(Itens de um conjunto de dados)
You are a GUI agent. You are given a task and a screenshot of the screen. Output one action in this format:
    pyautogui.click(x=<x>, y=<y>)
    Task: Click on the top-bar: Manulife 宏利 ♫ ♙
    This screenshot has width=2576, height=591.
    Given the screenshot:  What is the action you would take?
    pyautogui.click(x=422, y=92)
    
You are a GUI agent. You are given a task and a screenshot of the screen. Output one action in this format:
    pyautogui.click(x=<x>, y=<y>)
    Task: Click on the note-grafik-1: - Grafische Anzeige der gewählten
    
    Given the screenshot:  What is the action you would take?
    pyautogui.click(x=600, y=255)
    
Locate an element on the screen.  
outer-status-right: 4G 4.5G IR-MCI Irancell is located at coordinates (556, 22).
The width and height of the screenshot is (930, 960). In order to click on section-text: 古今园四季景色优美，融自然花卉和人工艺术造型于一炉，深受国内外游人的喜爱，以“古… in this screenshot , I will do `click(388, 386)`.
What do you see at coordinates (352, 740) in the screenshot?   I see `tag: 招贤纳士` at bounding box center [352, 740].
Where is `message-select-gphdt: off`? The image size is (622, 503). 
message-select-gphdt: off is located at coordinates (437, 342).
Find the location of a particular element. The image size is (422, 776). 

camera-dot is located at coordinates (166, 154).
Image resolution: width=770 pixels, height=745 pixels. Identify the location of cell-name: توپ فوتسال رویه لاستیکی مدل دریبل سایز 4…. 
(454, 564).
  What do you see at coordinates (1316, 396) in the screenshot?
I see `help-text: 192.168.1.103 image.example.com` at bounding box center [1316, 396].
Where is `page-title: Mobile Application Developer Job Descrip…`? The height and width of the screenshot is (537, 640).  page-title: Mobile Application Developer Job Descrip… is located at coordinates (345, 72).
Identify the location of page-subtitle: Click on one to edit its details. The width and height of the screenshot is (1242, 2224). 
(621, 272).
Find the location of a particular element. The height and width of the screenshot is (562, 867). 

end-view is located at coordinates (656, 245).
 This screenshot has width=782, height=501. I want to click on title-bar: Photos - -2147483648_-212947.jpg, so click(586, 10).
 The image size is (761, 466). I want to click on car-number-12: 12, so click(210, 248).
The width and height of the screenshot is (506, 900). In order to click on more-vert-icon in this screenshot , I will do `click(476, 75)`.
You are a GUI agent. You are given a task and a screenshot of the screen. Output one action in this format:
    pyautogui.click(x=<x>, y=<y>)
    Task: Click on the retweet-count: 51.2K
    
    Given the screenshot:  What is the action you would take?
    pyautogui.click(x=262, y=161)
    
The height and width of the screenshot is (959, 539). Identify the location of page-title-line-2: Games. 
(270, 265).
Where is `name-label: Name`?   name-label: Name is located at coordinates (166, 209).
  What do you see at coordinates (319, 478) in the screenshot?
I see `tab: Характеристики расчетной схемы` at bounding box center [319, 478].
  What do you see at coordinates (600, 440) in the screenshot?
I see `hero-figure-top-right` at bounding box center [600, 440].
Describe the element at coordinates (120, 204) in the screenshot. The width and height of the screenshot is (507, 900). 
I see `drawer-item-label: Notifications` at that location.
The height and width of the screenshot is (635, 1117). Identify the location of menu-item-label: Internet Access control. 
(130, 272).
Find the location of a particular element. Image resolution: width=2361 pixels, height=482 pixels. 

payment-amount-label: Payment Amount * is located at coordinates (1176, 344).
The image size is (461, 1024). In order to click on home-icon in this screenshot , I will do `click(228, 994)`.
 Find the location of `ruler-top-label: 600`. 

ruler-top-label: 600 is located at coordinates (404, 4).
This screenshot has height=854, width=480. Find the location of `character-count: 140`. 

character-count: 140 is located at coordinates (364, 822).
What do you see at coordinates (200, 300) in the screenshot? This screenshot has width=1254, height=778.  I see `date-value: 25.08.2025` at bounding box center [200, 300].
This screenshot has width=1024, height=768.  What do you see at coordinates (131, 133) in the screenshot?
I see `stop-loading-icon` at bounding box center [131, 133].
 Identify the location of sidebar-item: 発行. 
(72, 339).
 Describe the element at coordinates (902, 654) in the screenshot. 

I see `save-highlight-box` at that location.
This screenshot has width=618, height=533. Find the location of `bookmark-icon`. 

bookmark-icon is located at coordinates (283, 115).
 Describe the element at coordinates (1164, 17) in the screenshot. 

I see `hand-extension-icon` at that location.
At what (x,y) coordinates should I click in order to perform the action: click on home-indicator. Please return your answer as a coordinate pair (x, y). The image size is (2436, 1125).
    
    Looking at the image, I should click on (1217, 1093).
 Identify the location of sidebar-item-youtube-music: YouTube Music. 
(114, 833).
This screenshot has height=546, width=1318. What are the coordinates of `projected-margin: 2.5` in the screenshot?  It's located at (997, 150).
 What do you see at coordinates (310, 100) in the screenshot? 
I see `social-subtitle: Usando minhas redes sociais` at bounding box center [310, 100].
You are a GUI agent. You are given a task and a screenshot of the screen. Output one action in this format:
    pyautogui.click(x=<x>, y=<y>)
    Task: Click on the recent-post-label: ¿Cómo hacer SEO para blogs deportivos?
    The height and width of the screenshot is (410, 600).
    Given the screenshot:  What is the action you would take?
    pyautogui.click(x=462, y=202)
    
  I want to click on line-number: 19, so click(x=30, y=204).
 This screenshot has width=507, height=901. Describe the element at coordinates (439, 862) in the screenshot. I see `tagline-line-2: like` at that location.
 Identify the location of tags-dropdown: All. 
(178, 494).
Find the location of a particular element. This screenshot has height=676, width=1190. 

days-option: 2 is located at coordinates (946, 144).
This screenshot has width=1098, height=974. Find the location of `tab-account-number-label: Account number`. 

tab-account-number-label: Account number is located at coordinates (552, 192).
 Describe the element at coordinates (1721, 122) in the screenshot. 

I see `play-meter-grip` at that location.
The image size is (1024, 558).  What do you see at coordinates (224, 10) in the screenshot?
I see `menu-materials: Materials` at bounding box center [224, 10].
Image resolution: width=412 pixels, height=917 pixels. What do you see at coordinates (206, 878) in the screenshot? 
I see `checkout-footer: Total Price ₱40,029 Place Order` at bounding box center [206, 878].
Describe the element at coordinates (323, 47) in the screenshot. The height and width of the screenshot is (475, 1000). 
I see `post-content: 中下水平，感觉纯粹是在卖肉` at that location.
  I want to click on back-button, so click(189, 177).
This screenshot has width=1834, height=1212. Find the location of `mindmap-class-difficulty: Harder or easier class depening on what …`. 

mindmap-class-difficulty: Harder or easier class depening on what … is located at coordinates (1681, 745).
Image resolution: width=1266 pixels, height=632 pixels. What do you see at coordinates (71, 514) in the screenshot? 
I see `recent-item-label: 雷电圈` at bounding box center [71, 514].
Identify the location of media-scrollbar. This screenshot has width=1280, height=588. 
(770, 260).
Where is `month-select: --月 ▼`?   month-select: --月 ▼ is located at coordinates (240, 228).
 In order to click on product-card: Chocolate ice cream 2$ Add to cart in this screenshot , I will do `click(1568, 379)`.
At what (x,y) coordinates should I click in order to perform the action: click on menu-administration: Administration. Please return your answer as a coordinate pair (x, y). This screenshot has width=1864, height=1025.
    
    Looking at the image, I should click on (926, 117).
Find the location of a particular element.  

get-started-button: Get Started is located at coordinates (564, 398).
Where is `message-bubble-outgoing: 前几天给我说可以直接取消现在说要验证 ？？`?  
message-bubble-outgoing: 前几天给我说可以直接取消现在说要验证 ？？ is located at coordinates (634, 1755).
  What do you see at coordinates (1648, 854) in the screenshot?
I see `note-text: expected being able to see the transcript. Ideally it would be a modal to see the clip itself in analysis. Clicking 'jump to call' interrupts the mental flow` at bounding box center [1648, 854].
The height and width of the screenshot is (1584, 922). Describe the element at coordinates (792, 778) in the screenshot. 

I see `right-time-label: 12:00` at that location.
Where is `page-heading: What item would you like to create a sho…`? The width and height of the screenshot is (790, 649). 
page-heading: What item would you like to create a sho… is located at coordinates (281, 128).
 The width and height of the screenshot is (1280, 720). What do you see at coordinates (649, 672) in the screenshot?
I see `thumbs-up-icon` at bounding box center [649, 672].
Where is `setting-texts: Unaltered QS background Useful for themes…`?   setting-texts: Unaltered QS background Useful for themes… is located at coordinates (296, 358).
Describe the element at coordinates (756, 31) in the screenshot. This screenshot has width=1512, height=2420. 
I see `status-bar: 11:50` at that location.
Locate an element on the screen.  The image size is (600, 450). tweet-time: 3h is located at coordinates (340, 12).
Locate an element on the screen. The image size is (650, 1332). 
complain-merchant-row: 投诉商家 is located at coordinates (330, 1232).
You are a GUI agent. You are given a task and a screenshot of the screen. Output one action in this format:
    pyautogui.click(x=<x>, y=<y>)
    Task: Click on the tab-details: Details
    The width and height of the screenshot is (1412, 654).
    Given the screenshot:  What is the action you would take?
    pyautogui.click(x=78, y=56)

▶ [Objetivo da tarefa]: Por favor, informe quantas linhas dos registros contêm a palavra "Where", considerando maiúsculas e minúsculas como diferentes. Responda apenas com o número.

▶ [Resultado da tarefa]: 7